▶ [Aim of the task]: Look below for the line containing "Task: Repost Florence's reply". Output it and each remaining line of the entries exactly, and nothing else.

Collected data
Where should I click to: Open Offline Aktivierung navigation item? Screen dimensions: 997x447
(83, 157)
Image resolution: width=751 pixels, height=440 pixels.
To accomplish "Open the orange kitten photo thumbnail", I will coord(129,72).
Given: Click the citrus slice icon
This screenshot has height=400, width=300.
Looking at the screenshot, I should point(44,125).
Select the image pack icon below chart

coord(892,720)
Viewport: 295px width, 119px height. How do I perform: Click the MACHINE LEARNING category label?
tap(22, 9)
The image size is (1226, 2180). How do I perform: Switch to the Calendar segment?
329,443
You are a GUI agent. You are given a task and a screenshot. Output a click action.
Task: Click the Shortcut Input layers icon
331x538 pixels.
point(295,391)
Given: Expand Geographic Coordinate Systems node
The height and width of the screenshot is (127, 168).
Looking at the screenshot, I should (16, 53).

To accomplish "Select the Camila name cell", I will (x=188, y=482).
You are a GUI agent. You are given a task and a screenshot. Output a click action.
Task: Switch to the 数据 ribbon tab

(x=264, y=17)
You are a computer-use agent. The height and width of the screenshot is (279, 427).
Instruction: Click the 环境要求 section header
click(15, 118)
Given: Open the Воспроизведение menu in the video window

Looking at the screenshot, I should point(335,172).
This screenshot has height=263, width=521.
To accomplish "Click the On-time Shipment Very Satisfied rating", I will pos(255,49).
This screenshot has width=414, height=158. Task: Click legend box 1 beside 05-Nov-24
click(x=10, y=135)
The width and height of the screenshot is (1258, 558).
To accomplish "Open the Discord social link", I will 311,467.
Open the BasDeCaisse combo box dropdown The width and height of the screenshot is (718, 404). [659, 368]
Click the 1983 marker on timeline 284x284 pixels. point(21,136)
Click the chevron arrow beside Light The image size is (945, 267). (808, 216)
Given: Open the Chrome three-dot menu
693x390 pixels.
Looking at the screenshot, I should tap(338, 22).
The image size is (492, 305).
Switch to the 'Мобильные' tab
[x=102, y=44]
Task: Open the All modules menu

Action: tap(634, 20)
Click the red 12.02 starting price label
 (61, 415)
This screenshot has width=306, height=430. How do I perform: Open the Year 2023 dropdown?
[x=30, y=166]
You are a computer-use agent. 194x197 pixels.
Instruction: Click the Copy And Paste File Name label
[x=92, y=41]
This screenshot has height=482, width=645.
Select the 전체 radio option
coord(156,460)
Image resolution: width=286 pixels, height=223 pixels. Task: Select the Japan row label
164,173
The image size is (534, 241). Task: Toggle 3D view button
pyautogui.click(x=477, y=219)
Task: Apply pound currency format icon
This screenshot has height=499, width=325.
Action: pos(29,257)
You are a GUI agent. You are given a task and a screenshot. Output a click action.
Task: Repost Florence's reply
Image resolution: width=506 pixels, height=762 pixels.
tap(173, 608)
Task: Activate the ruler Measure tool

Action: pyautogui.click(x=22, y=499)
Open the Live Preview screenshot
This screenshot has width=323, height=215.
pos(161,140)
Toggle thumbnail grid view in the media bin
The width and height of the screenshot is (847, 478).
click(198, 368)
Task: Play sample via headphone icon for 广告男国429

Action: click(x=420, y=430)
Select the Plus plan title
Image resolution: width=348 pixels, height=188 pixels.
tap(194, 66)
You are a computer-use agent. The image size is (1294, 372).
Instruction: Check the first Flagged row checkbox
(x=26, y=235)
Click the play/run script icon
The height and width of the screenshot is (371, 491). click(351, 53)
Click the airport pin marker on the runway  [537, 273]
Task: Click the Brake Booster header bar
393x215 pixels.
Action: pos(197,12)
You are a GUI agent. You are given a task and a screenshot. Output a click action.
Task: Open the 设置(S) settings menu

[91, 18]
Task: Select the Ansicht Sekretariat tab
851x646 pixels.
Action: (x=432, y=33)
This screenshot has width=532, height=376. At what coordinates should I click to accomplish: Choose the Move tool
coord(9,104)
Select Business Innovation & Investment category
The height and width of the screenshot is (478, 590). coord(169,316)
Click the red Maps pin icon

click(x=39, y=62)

▶ [Completed exercise]:
Task: Repost Florence's reply
Image resolution: width=506 pixels, height=762 pixels.
tap(173, 608)
Task: Activate the ruler Measure tool

Action: pyautogui.click(x=22, y=499)
Open the Live Preview screenshot
This screenshot has width=323, height=215.
pos(161,140)
Toggle thumbnail grid view in the media bin
The width and height of the screenshot is (847, 478).
click(198, 368)
Task: Play sample via headphone icon for 广告男国429

Action: click(x=420, y=430)
Select the Plus plan title
Image resolution: width=348 pixels, height=188 pixels.
tap(194, 66)
You are a computer-use agent. The image size is (1294, 372).
Instruction: Check the first Flagged row checkbox
(x=26, y=235)
Click the play/run script icon
The height and width of the screenshot is (371, 491). click(351, 53)
Click the airport pin marker on the runway  [537, 273]
Task: Click the Brake Booster header bar
393x215 pixels.
Action: pos(197,12)
You are a GUI agent. You are given a task and a screenshot. Output a click action.
Task: Open the 设置(S) settings menu

[91, 18]
Task: Select the Ansicht Sekretariat tab
851x646 pixels.
Action: (x=432, y=33)
This screenshot has width=532, height=376. At what coordinates should I click to accomplish: Choose the Move tool
coord(9,104)
Select Business Innovation & Investment category
The height and width of the screenshot is (478, 590). coord(169,316)
Click the red Maps pin icon

click(x=39, y=62)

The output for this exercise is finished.